═══ PROVIDED TEXT
One point of the ceremony, said President Neil L. Rudenstine, was "to remember and honor the fact that Native Americans had this land long before there was a Harvard." By its 1650 charter, he noted, the new college was charged with providing for the education of both English and Native American youth. Today Harvard offers two interdisciplinary courses on Native American nation-building and courses in Native American law and education. The first Bible published in North America, in the Algonquian language, was printed on the press housed in the Indian College, built in 1655 near the site of the new plaque.
The Indian College fell down in 1695, said Jeremy Knowles, dean of the Faculty of Arts and Sciences, and Harvard's early attempts to educate Native Americans tumbled also, owing in part to the insistence of the faculty that Indians be taught Latin and other matters valued by clerics. The relevance of the curriculum to the challenges and opportunities of their probable future lives did not seem, to the Indians, acute, said Knowles. He celebrated today's Native American Program, which "is enabling us to reclaim at last a role in the education of Native Americans and in Native American scholarship."
══════
═══ ENTRIES PROVIDED
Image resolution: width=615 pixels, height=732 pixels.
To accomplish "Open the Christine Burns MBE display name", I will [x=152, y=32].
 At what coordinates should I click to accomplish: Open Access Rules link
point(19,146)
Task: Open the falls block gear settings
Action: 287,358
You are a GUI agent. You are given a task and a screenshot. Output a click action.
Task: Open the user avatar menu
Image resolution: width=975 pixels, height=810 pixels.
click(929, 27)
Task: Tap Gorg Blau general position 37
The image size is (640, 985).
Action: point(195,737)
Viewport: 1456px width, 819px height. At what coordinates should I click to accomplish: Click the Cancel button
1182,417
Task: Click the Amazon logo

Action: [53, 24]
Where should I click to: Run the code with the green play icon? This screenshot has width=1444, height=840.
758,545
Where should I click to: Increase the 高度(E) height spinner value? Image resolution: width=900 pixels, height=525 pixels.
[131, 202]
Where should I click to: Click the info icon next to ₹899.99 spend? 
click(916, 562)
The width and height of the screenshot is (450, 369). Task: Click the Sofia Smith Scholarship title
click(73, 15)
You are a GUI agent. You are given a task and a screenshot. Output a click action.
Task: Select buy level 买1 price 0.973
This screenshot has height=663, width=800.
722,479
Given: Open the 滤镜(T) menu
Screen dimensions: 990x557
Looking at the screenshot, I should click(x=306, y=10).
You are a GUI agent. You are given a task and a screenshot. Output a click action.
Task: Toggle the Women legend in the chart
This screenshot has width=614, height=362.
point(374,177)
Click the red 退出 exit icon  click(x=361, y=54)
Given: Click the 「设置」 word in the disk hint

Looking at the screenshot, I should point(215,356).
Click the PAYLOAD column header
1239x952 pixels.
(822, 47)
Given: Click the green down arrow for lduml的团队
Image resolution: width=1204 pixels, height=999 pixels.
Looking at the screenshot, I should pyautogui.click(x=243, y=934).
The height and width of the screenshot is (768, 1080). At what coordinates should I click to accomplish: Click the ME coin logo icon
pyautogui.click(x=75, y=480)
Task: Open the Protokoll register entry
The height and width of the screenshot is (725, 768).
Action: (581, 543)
══════
[OBJECTIVES]:
[1] In the Harvard ceremony text, rewrite the passage from "One point of" up to and including "the new plaque.", swapping "plaque" for "marker".
[2] According to the Harvard ceremony text, in what year did the Indian College fall down?

[RESULTS]:
[1]
One point of the ceremony, said President Neil L. Rudenstine, was "to remember and honor the fact that Native Americans had this land long before there was a Harvard." By its 1650 charter, he noted, the new college was charged with providing for the education of both English and Native American youth. Today Harvard offers two interdisciplinary courses on Native American nation-building and courses in Native American law and education. The first Bible published in North America, in the Algonquian language, was printed on the press housed in the Indian College, built in 1655 near the site of the new marker.

[2] 1695